Violette se rend chez Clémence, son séjour au foyer ne se déroulant pas dans une ambiance sereine, et elle est accueillie les bras ouverts. En remerciement elle offre à la commissaire une amulette, un gri-gri ancestral, qui, elle en est persuadée, devrait la tirer des pires situations. Et Clémence en connaîtra des moments difficiles car elle s'envole pour le Gabon, sous la couverture d'une journaliste, afin de savoir pourquoi le film n'est pu être réalisé et son voyage ne sera pas de tout repos.

Dans le même temps, elle reçoit un message d'une ancienne condisciple l'invitant à une réunion au cours de laquelle devraient se retrouver tous ceux qu'elle a côtoyé en première. Les souvenirs affluent, les visages aussi, et son cœur s'emballerait presque. Si celle qui lui a lancé l'invitation était une adolescente insignifiante, Clémence se souvient très bien de deux autres condisciples, les meilleurs de la classe, et son penchant amoureux pour l'un d'eux.

 

Léo Malet m'avait déclaré un jour, lors d'un festival de Reims auquel il participait, que sans coïncidences, il n'y aurait pas de romans policiers. Les coïncidences en sont la charpente. Et effectivement dans ce roman, les coïncidences sont nombreuses, mais pas forcément fortuites. Mais elles sont expliquées en partie à la fin.

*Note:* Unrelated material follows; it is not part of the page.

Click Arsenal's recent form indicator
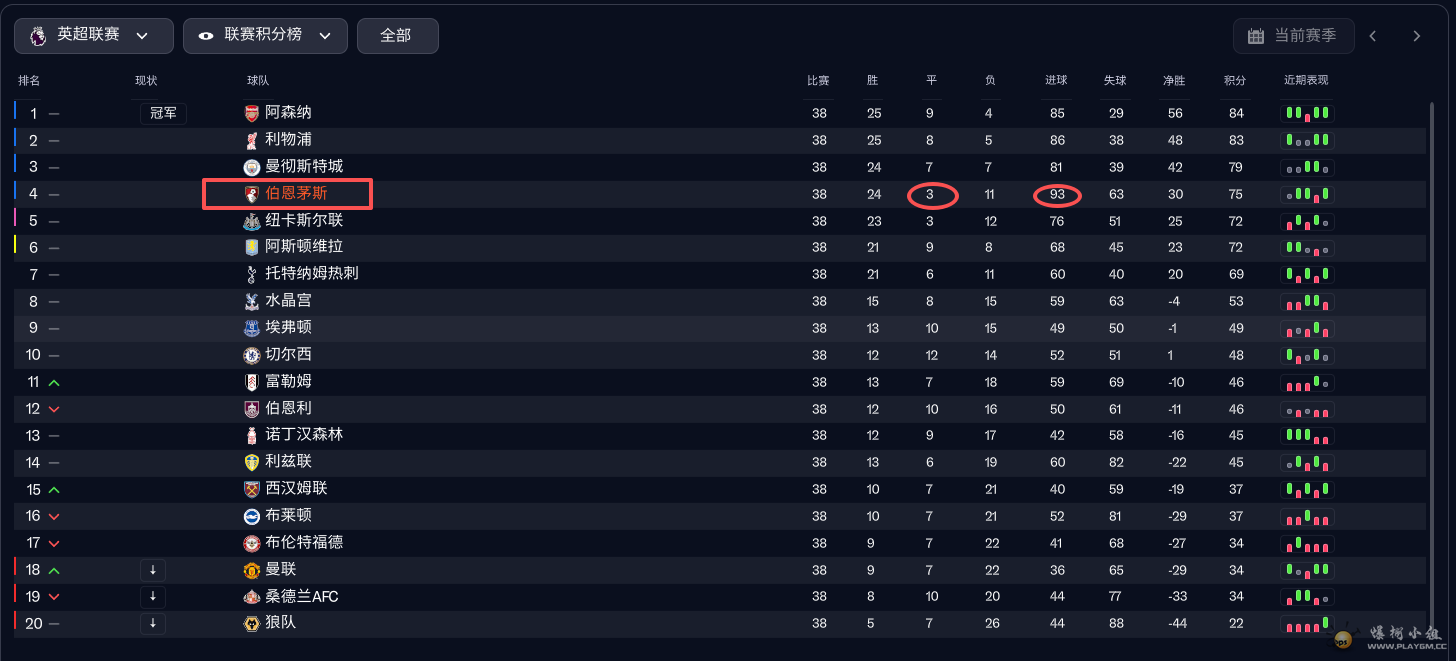 pyautogui.click(x=1307, y=113)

Avec une maîtrise d'horloger, Jean-Marie Palach construit son intrigue sans failles, en y apportant la touche d'exotisme qui lorgne vers le roman d'aventures. Le voyage au Gabon, les péripéties et les pérégrinations de Clémence qui l'amènent jusqu'au village de Violette, à rencontrer Solange, sa M'Piga, en compagnie d'un guide occasionnel, un commissaire qui dirige une école de formation policière et qui comprend le dialecte local, pourraient très bien s'inscrire comme le petit plus qui captive le lecteur. Mais l'auteur n'oublie pas de lorgner sur la géopolitique et les relations entre la France et le Gabon, et surtout cette transmission de pouvoir népotique. La diplomatie et l'immunité dont disposent justement les diplomates, ainsi que leurs employés, sont mises en avant. Et heureusement Clémence possède une hiérarchie qui sait prendre ses responsabilités.

Jean-Marie Palach met en avant également ce respect dû aux anciens, à la parole donnée, ce qui peut entraîner parfois des situations embarrassantes, délicates, voire dangereuses.

Jean-Marie PALACH : Souvenirs envolés. Editions Pavillon Noir. Parution le 10 octobre 2014. 232 pages. 14,00€.